About

More than always wanting to be a teacher, I’m one of those people who has always been a teacher. Getting my first pedagogical practice on a brother 7 years my junior, I eventually graduated from informal lessons in how to catch grasshoppers, how to write your name, how to field a grounder, and how to play “Heart and Soul” on the piano; I was assistant coaching youth basketball and T-ball teams and an assistant leader to a Girl Scout troop before I was old enough to drive. At 18, my part-time job at the grocery store suddenly morphed so that I was planning and conducting all of the new hire orientations. Attending college to become certified to teach was so obvious it has never felt like a choice: teaching for me is truly a calling. Experiencing a truly great high school English teacher helped me to choose a content: with English, I could continue to teach, well, everything.

Wasting no time, I was substitute teaching in my alma mater a year after I graduated high school. I graduated with a BA in English in 2002 and was student teaching in the winter of 2003-2004. Two months after graduation with an MAT in English Education, I was hired to teach 8th grade ELA in a rural district in upstate NY. My grade-level team members encouraged me to continue to evolve as an educator. They taught me about conflict resolution, the value of working within a broken system so as to change it, and the benefit of collaboration with like-minded individuals. So when they suggested that I pursue another degree in educational leadership so as to better leverage myself to make the kinds of changes we were always discussing, it seemed like the logical thing to do. We even had a name for this utopian school with decentralized leadership and experiential education: Kette and Gwinno’s School in the Woods.

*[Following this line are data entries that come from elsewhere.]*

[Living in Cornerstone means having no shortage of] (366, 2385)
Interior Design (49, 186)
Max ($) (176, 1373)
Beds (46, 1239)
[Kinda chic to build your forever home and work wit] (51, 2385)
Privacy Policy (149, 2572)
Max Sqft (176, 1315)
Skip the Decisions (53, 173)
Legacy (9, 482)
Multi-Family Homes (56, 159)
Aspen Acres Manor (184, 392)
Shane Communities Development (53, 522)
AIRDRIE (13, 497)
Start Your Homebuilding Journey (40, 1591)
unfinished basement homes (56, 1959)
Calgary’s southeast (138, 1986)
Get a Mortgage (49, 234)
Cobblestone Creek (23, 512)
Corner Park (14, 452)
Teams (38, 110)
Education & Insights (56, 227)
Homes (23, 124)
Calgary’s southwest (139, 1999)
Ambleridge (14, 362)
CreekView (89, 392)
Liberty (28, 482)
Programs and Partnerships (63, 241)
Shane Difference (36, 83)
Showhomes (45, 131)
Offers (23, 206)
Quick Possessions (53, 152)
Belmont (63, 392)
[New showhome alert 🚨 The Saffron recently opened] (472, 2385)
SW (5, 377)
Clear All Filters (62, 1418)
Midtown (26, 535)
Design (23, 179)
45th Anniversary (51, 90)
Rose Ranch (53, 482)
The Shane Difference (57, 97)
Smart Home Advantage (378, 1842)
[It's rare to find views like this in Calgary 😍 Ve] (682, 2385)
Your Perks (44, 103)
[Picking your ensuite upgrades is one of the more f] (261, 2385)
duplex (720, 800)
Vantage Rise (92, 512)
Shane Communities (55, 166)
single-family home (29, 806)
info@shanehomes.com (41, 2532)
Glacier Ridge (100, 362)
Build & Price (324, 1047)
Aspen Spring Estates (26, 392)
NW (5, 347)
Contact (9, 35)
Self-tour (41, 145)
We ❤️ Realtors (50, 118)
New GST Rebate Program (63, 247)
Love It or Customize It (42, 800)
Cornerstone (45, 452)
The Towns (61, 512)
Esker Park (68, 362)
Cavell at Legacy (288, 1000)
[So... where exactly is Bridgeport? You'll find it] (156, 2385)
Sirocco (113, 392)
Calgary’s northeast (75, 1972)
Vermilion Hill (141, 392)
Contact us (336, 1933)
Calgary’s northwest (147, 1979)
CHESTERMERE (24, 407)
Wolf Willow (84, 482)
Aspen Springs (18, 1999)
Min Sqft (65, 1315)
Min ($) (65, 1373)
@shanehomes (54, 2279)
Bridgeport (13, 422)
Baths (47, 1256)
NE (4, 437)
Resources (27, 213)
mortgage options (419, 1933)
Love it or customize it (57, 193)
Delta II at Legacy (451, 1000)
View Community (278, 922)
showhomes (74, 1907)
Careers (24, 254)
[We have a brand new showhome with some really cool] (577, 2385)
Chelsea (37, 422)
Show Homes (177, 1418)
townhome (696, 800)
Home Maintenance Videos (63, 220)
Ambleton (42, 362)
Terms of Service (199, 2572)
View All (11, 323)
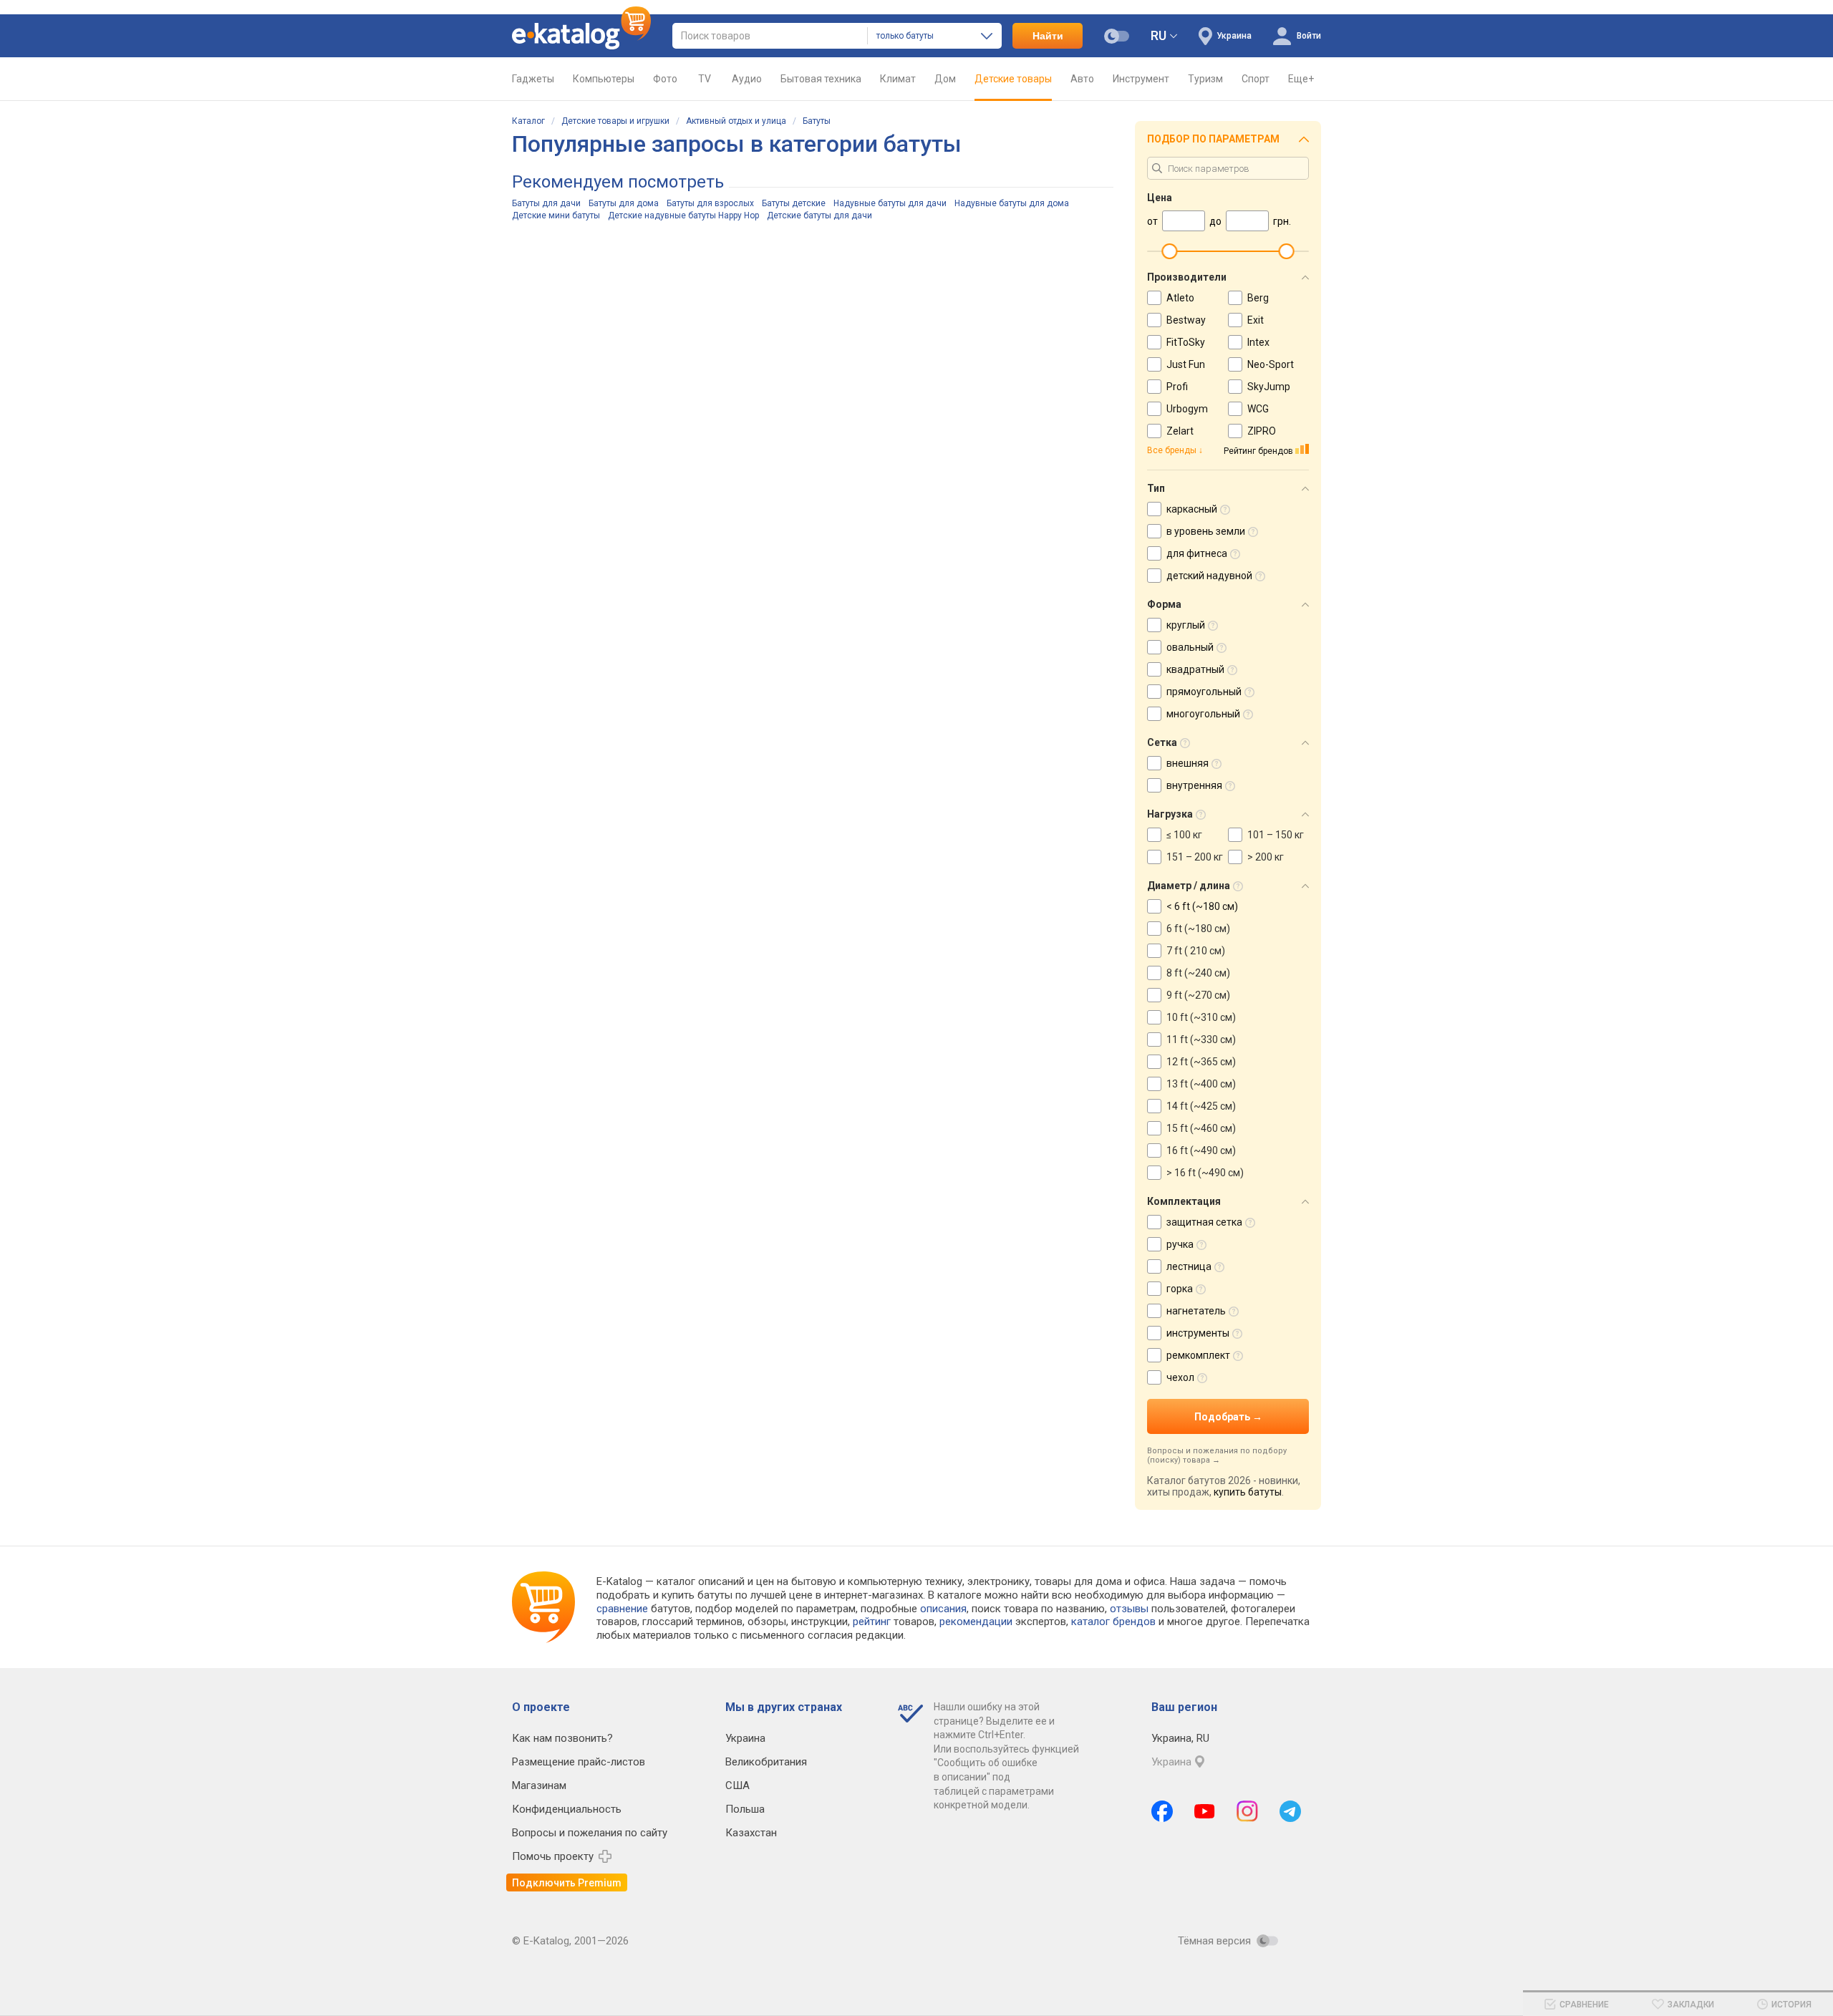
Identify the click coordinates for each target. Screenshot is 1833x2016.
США (737, 1785)
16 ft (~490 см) (1201, 1150)
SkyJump (1268, 386)
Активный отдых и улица (736, 121)
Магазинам (539, 1785)
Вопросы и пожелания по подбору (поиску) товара (1217, 1455)
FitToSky (1185, 342)
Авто (1082, 78)
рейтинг (872, 1621)
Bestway (1186, 320)
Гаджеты (533, 78)
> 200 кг (1265, 857)
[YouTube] (1204, 1811)
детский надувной (1209, 575)
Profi (1177, 386)
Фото (665, 78)
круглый (1185, 625)
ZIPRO (1261, 431)
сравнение (622, 1608)
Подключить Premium (567, 1883)
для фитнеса (1196, 553)
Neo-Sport (1270, 364)
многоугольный (1203, 713)
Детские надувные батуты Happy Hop (683, 215)
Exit (1255, 320)
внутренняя (1194, 785)
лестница (1188, 1266)
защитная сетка (1204, 1222)
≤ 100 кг (1184, 834)
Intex (1258, 342)
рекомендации (975, 1621)
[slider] (1169, 251)
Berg (1258, 298)
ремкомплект (1198, 1355)
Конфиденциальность (567, 1809)
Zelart (1180, 431)
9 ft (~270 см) (1198, 995)
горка (1179, 1288)
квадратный (1195, 669)
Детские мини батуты (556, 215)
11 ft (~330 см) (1201, 1039)
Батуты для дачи (546, 203)
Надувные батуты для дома (1011, 203)
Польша (745, 1809)
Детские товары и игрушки (615, 121)
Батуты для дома (624, 203)
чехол (1180, 1377)
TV (704, 78)
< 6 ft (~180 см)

The idea of our School in the Woods springs from a recognition that there is no longer a consensus surrounding the purpose of a free and compulsory education. Our school, metaphorical only for now, scrapped the Prussian model entirely in favor of a more portable, autonomous, and student-directed educational system, one not unlike what Salman Khan has called The One World Schoolhouse in the title of his newest book. This blog is my attempt to move from theory to practice; by articulating, for one thing, the need for a shift away from a teacher-directed, nationalized and standardized educational model, I hope this blog serves as a call to arms: its intention is to engage various stakeholders in advocating for purposeful educational reform. I hope you will join us.